Saturday, March 16, 2019

Aid Targeting to Fragile and Conflict-Affected States and Implications for Aid Effectiveness

Donors must pay more attention to the multiple ways in which countries are fragile and the conditions that prevent them from exiting fragility permanently, such as lethal and pernicious feedback loops, rent seeking and failure to buy reform, two leading experts write in a recent paper.
While issues of aid allocation and aid effectiveness have received a lot of attention in the academic and policy literature, comparatively less has been written about these issues with respect to fragile states, DAVID CARMENT and YIAGDEESEN SAMY write in their working paper for the United Nations University World Institute for Development Economics Research. They combine the findings of quantitative analysis with specific country-cases to examine whether aid is targeted towards the characteristics that explain the evolution of states.
“By comparing the sectoral allocation of aid with the CIFP [Country Indicators for Foreign Policy] framework, we have shown that aid allocation does not pay sufficient attention to issues of legitimacy and authority, both of which are important for understanding why countries are fragile,” CARMENT and SAMY write in the paper titled “Aid targeting to fragile and conflict-affected states and implications for aid effectiveness”.
For those states where fragility is persistent, the authors find that elites who are resistant to change engage in damaging and self-interested behavior such as corruption and rent seeking. With a focus on symptoms rather than causes, policies are rarely successful because they do not get to the core of the fragility-trap problem, they state.
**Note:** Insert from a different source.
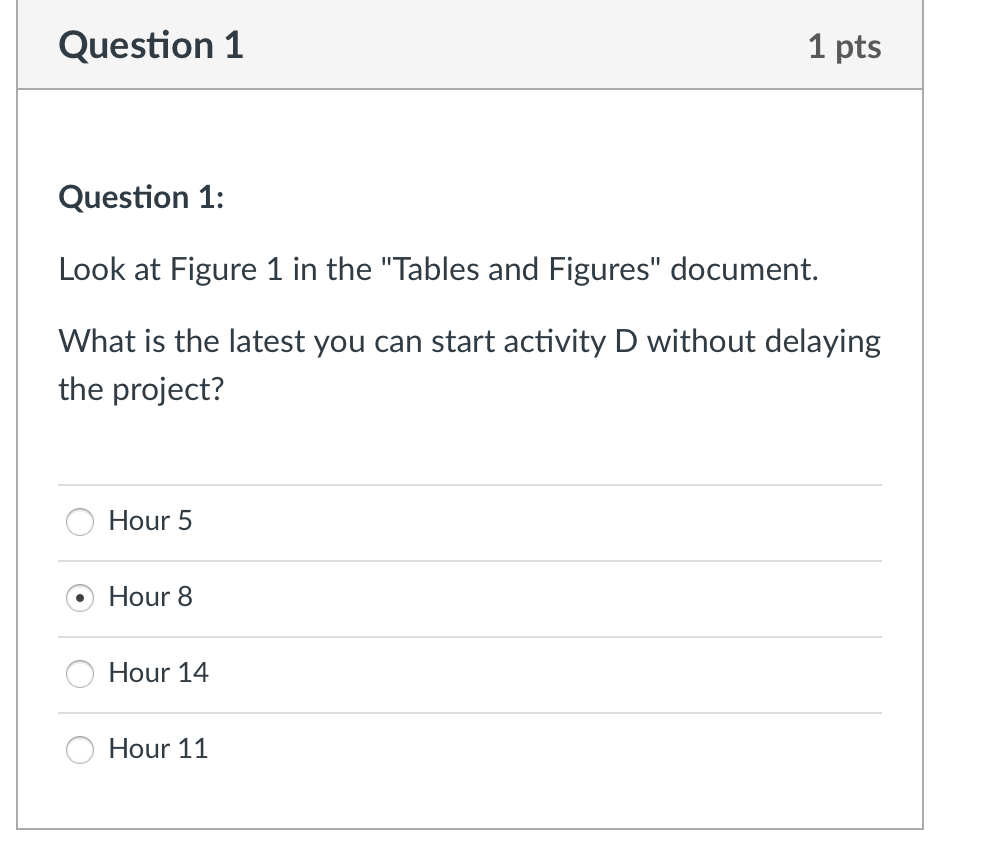
Task: Click the radio circle beside Hour 11
Action: pyautogui.click(x=80, y=750)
International and domestic incentives for leaders of trapped states to embrace reforms that affect their personal interests are often too weak. “Indeed, policies intended to induce reform are not only misplaced: they are often counterproductive.”
In addition to the dilemma that selectivity poses for fragile states, there is an extensive literature on conditionality associated with aid programmes, which the authors say reinforces their point that aid conditionality fails more often than not. “This is because it relies on causal explanations focusing on single structural factors such as economic development or political development, which by themselves are insufficient.” In many of these interpretations, fragility is usually associated with poor policy environments, aid absorption problems, conflict and poverty.
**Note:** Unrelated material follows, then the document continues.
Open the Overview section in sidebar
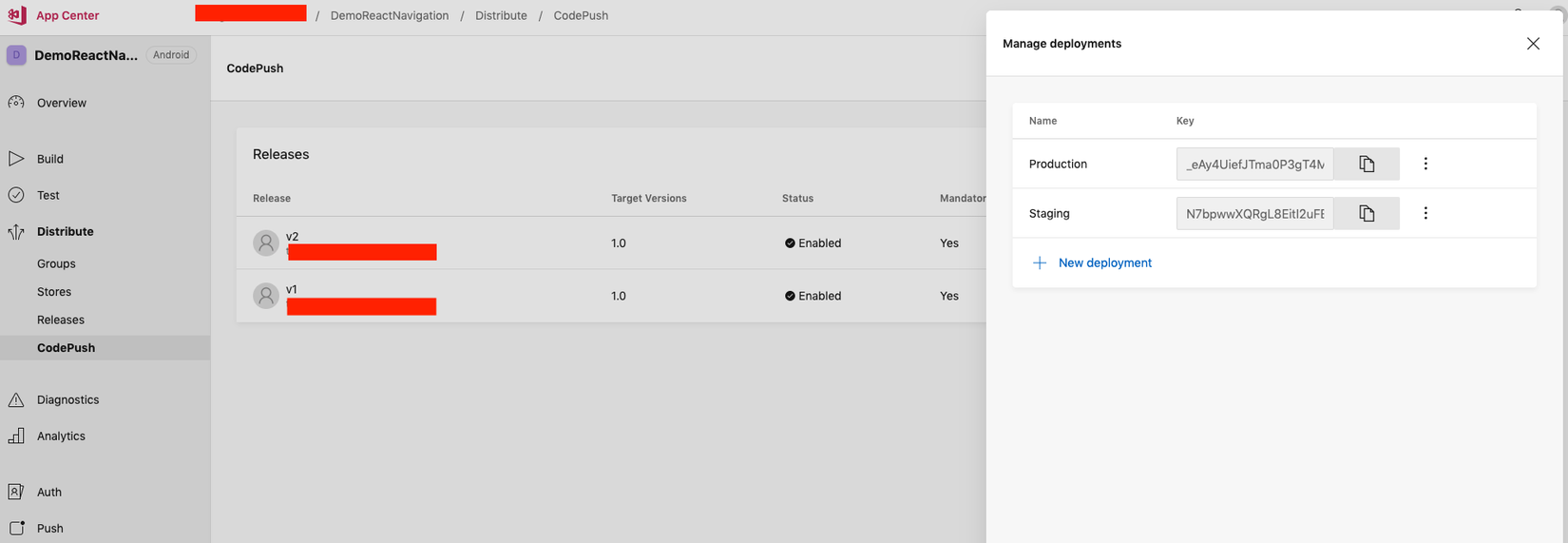61,103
“We find that policies focused purely on structure will be misplaced if there is limited willingness to reform among leaders of trapped states. We emphasize the importance of state–society relations – specifically the role of legitimacy in underpinning the behavior of political, social and economic elites – in the formation of under-governed spaces, a coercive state apparatus and rent-seeking behavior, and in building a less resilient society overall.”
These assumptions are premised on claims regarding interactions between the superordinate elements of state authority, capacity and legitimacy, and not just economic development and democracy. For a state that has exited fragility, positive changes in authority that address societal wellbeing not only provide valuable guidance for government policy: they also reduce literal barriers to commerce and economic development (measures of capacity) such as restrictions on citizen movement and assembly (measures of legitimacy).
Responsiveness also induces governments to produce policies addressing popular concerns that are not growth-focused, such as wealth distribution and social programming, and which by extension increase state legitimacy.
“Our overall conclusion is that trapped states are most prone to lethal and pernicious feedback loops, the authors assert. In general terms, strengthening authority structures without appropriate resource distribution goes hand in hand with declining legitimacy. Capacity is skewed to maintaining control over the distribution of resources and rents in favor of entrenched and often unelected elites. Fissures based on ethnic cleavages, elite capture and rent-seeking behavior are met with coercive measures to maintain stability but come at the cost of further declines in legitimacy.
Lethal feedback loops occur when regime survival is tied to a declining rent economy leading to reduced capacity and control over territory, and ultimately collapse. Under-governed spaces increase over time, as patron–client politics and resources weaken simultaneously. Under these conditions, elites express only a minimal commitment to reform. This is because the centralization of state authority and the pursuit of development policies aimed at maximizing revenues and rents, rather than social welfare, produce a process which has non-elected institutions and elites dominating. “There is only a limited opportunity for elites to pursue reforms.”